━━━━━ Source data ━━━━━
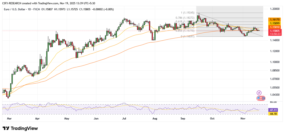Click the Jul label on the time axis
Screen dimensions: 285x135
pyautogui.click(x=124, y=119)
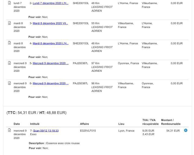Click Montant / Remboursable column header
Screen dimensions: 194x155
point(171,122)
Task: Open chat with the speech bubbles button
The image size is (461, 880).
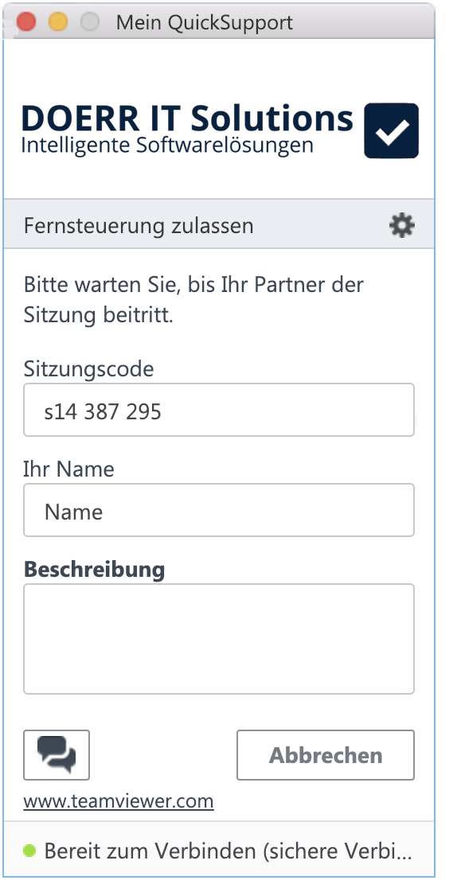Action: click(x=57, y=755)
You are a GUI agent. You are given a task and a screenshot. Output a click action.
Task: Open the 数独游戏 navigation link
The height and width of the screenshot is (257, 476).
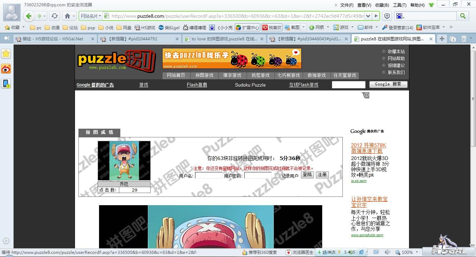tap(316, 75)
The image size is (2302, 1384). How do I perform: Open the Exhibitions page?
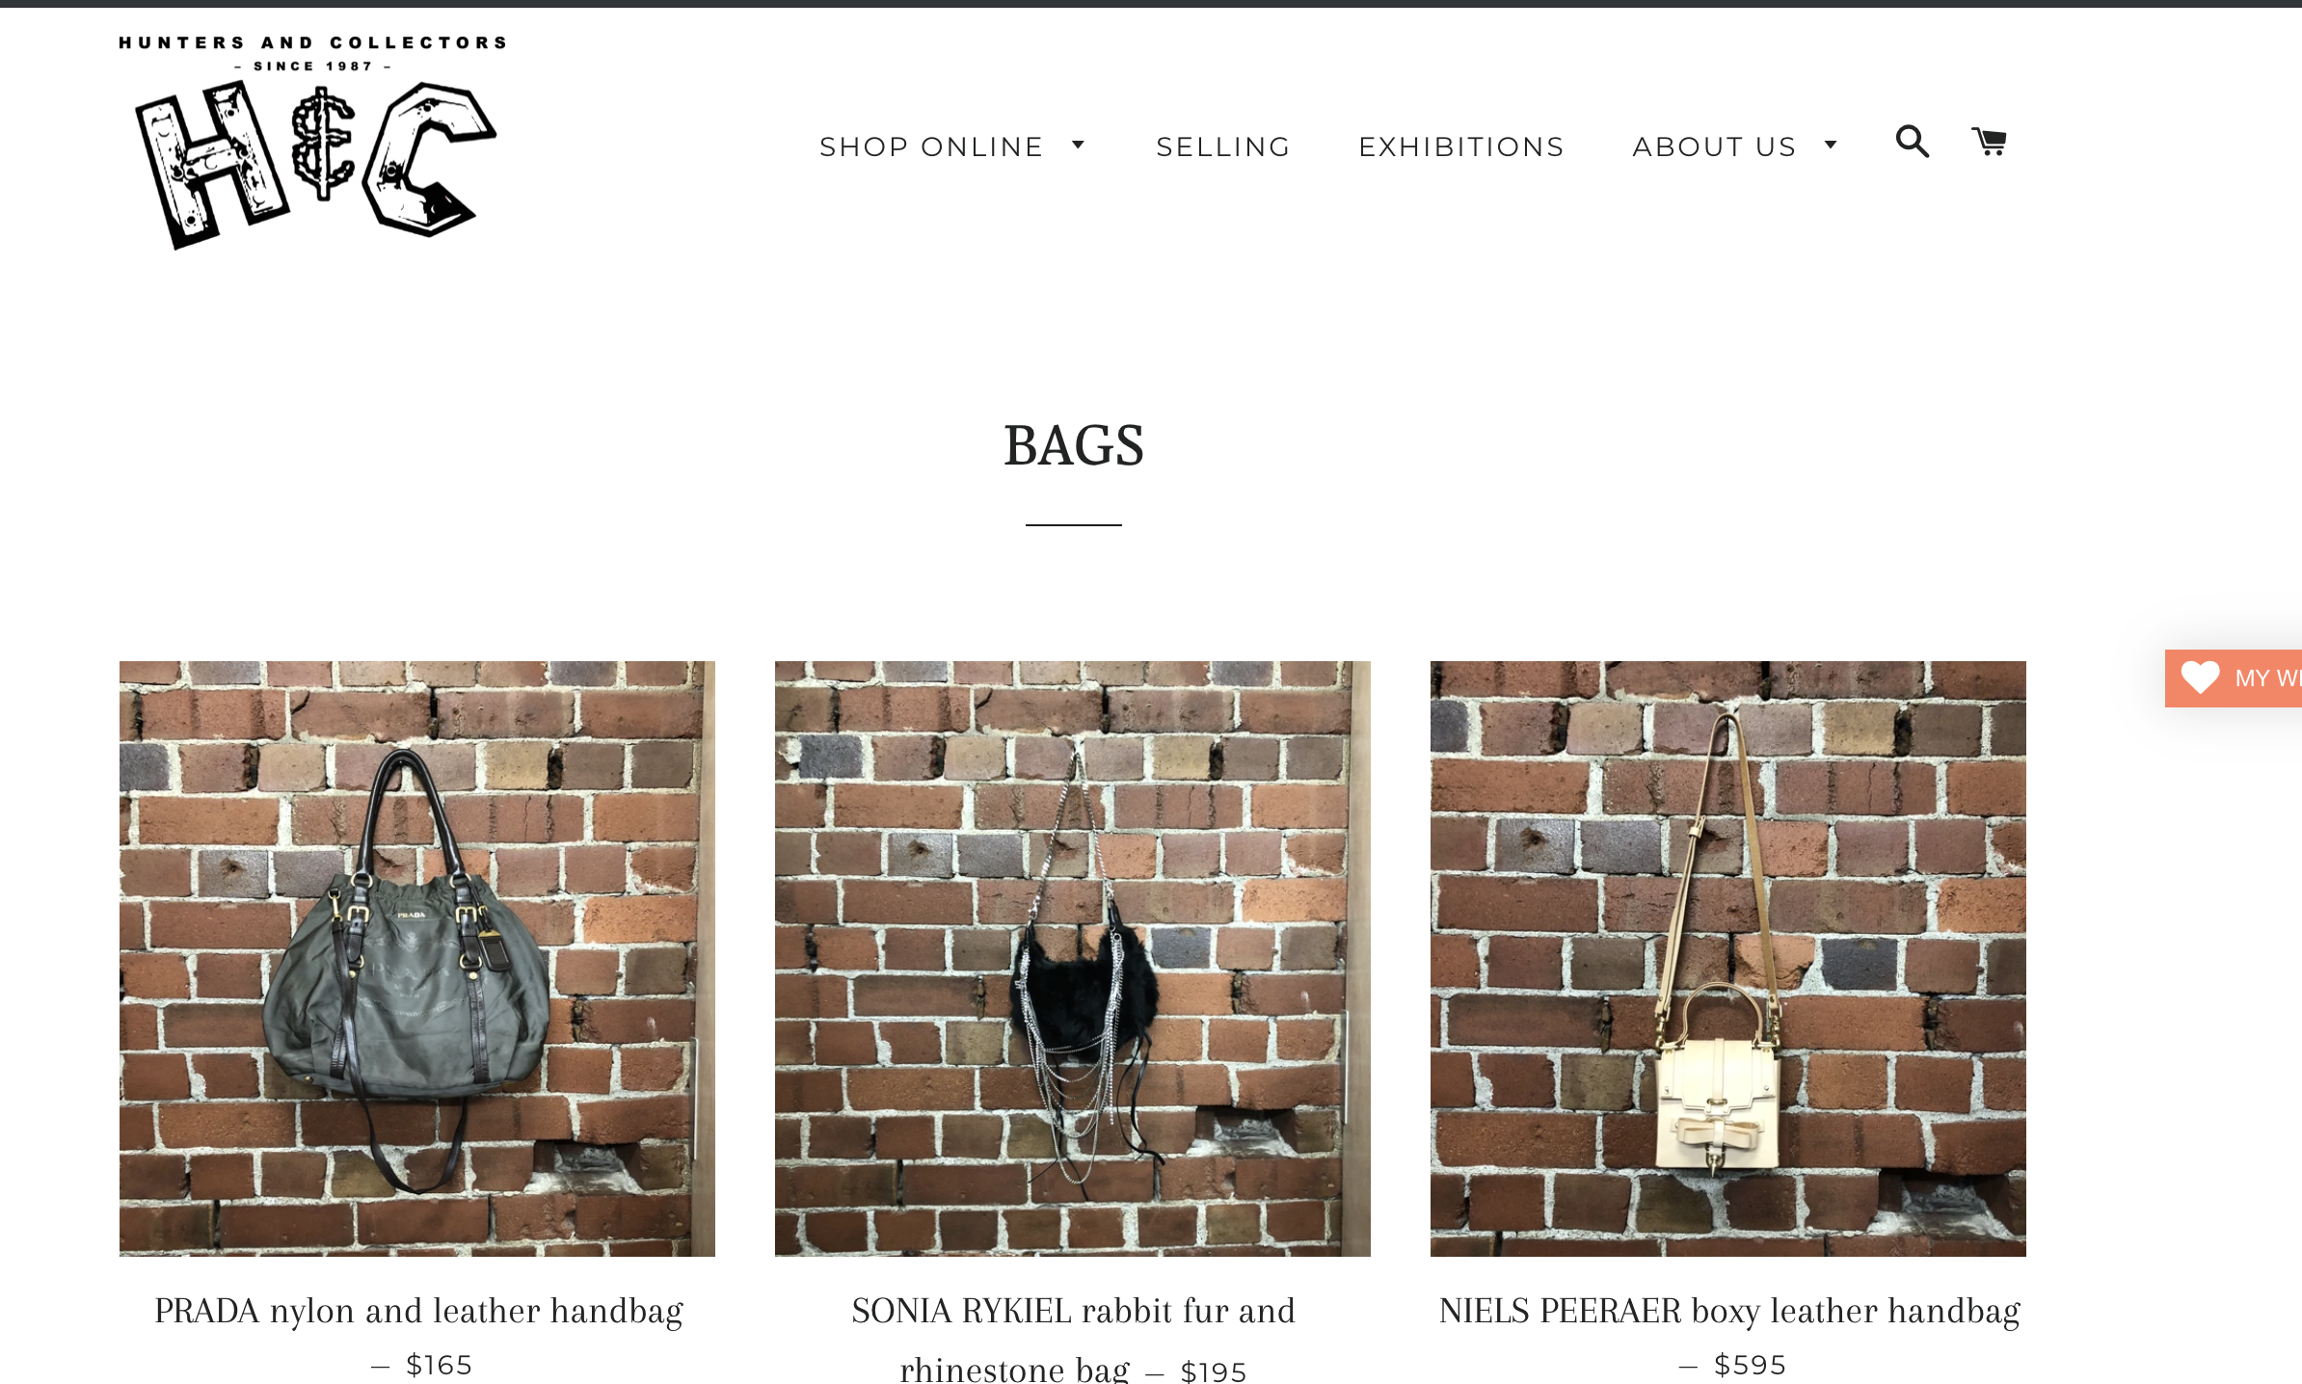click(x=1461, y=146)
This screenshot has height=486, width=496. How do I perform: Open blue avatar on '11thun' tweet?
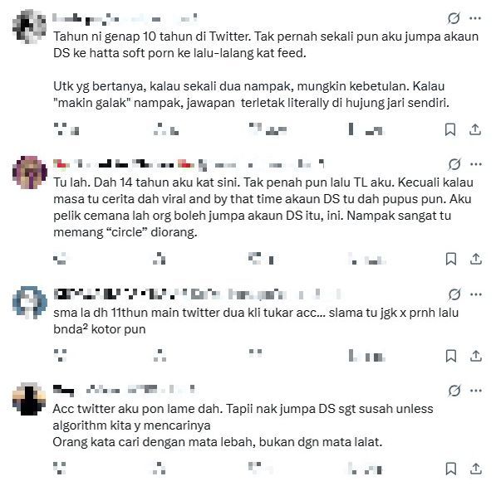pos(29,303)
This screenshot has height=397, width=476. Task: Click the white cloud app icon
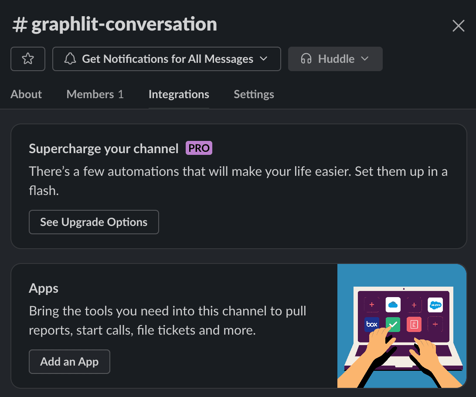point(393,305)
━━━━━
Copy out, without any pictures, the lines of the records above from the one containing "This screenshot has height=397, width=476." through the final line, both ends included.

• **Result of the exercise**:
This screenshot has height=397, width=476. Task: Click the white cloud app icon
point(393,305)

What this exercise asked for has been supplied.